• _Required task_:
Render the data from the line containing "Where should I" through the end as a Markdown table with the columns Row and Text, numbering each non-blank line and omitting blank lines. Leave the pictures out of the table.

[Start of Provided entries]

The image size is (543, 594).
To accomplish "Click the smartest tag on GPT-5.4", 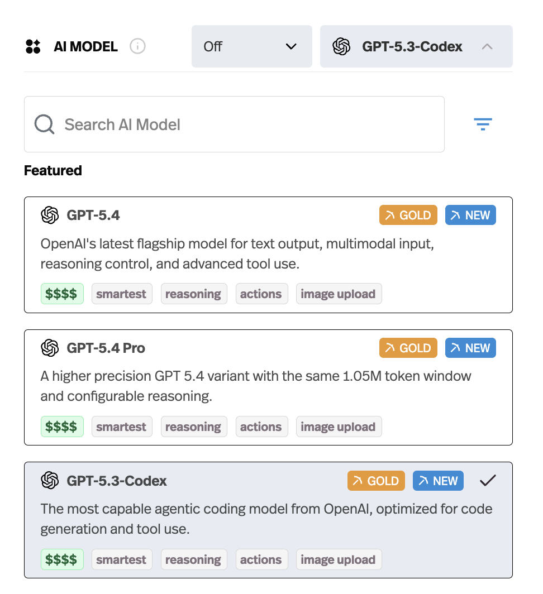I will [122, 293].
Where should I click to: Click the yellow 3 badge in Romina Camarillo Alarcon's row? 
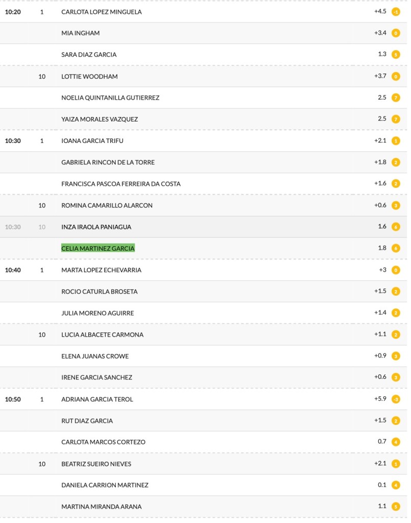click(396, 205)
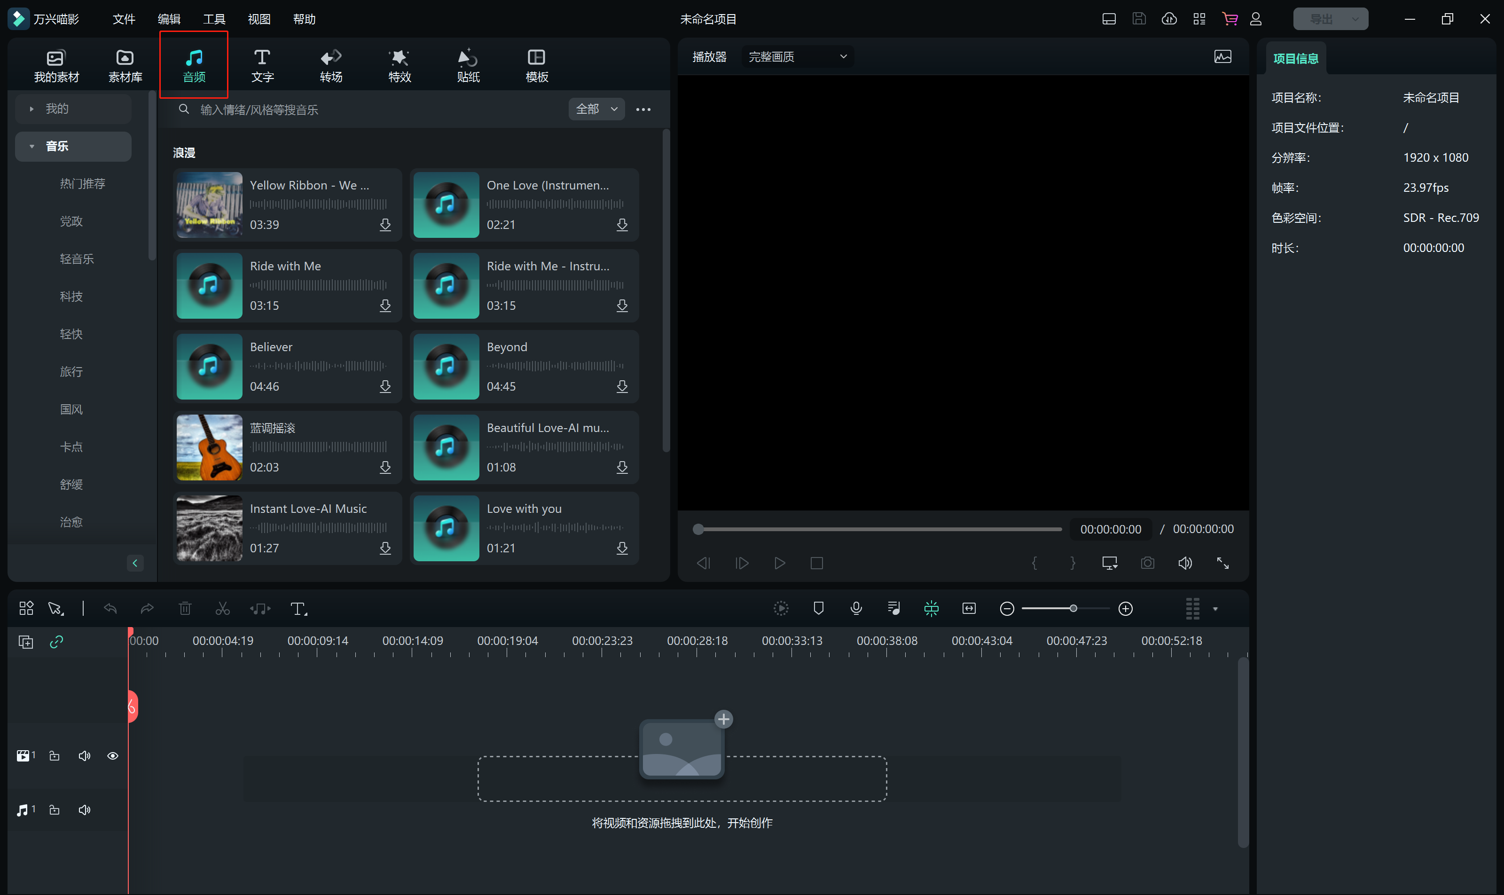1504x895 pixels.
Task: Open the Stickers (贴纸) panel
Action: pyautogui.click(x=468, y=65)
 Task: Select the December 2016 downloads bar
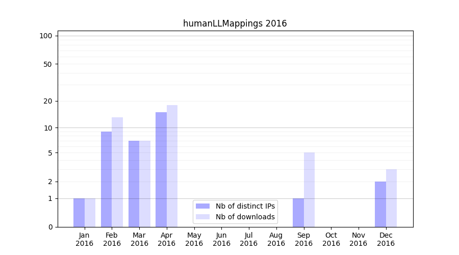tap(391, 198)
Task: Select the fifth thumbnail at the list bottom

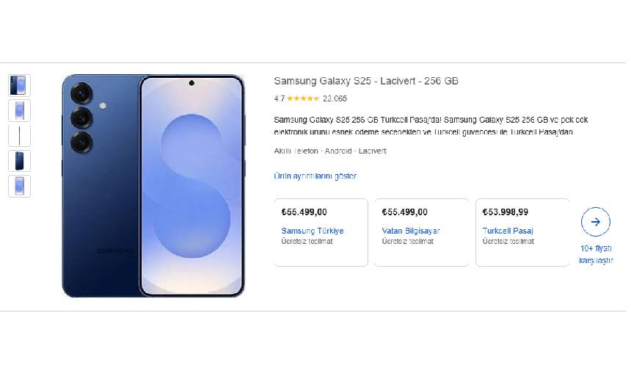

[End of Provided entries]

• _Task response_:
| Row | Text |
|---|---|
| 1 | Where should I click to: Click the yellow 3 badge in Romina Camarillo Alarcon's row?  |
| 2 | click(396, 205) |
| 3 | 1504x895 pixels. |
| 4 | Task: Open the Stickers (贴纸) panel |
| 5 | Action: pyautogui.click(x=468, y=65) |
| 6 |  Task: Select the December 2016 downloads bar |
| 7 | tap(391, 198) |
| 8 | Task: Select the fifth thumbnail at the list bottom |